Abstract

Introduction. Our aim was to determine how self-reported and objectively measured fatigue of upper limb differ between laparoscopic and robotic surgical training environments. Methods. Surgeons at the 2016 SAGES Conference Learning Center and at our institution were enrolled. Two standardized surgical tasks (peg transfer [PT] and needle passing [NP]) were performed twice in each surgical skills practical environments: (1) laparoscopic training-box environment (Fundamentals of Laparoscopic Surgery [FLS]) and (2) Mimic dV-trainer (MIMIC). Muscle activation of upper trapezius (UT), anterior deltoid (AD), flexor carpi radialis, and extensor digitorum were recorded using surface electromyography (EMG; Trigno, Delsys, Inc, Natick, MA). Subjective fatigue was self-reported using Piper Fatigue Scale-12. Analysis was done using SPSS v25.0, α = .05. Results. Demographics were similar between FLS (N = 14) and MIMIC (N = 12). For PT, MIMIC had a significant increase in EMGRMS of UT (P < .001) and AD (P < .001). Conversely, FLS led to significant decreased muscle fatigue in UT (P = .015). For NP, MIMIC had a significant increase in EMGRMS for UT (P = .034) and AD (P = .031), but FLS induced more muscle fatigue for AD (P = .004). There was significant decrease in self-reported fatigue after performing FLS tasks (P = .030) but not after MIMIC (P = .663). Conclusion.
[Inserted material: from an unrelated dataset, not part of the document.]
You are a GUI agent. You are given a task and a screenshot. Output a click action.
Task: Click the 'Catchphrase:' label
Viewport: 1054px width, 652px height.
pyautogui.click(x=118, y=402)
Our results showed that practice with MIMIC resulted in greater activation of shoulder muscles, while FLS caused more significant muscle fatigue in the same muscles. This could be due to ergonomic disadvantages and nonoptimal ergonomic settings. Further studies are needed to understand the optimal ergonomics and its impact on fatigue and muscle activation during use of both the FLS and MIMIC training systems.